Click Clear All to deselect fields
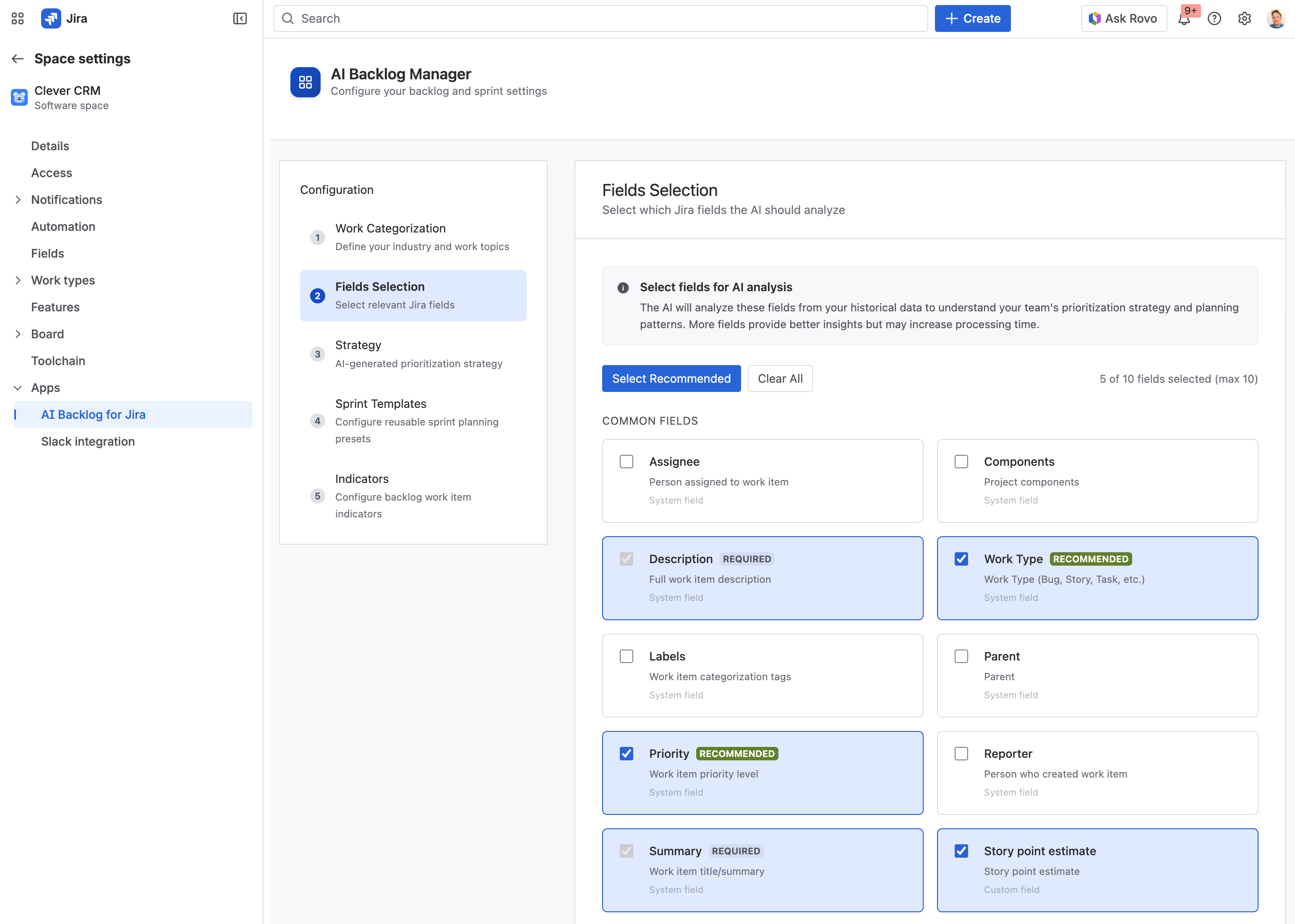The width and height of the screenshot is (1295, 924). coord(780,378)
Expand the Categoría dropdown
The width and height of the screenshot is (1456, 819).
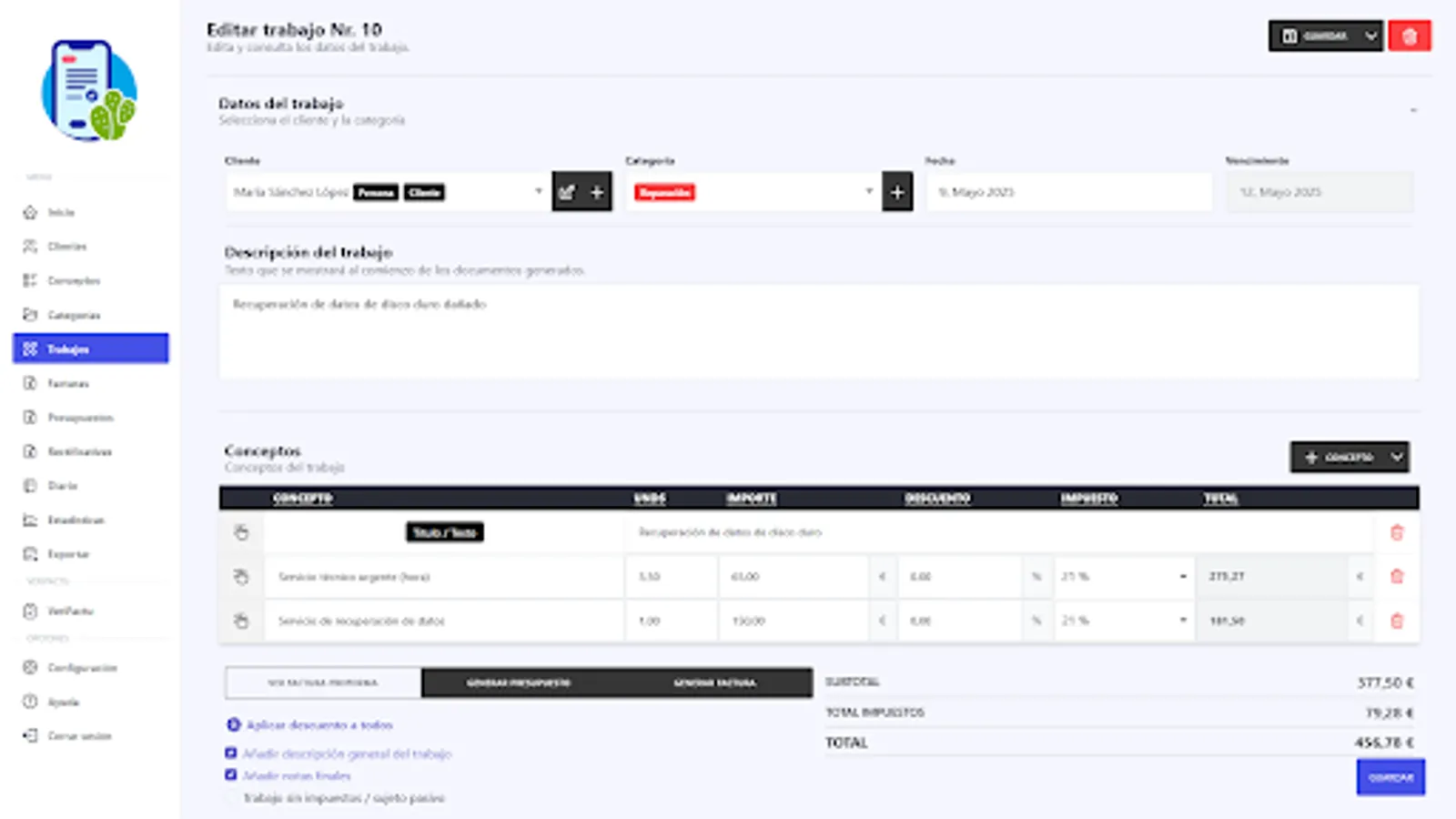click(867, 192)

□ □ □ □

What to do >>
Write out the material above without changing a word, and skip any picture.

Problem solution >>
Click Clear All to deselect fields
The width and height of the screenshot is (1295, 924). coord(780,378)
Expand the Categoría dropdown
The width and height of the screenshot is (1456, 819).
click(867, 192)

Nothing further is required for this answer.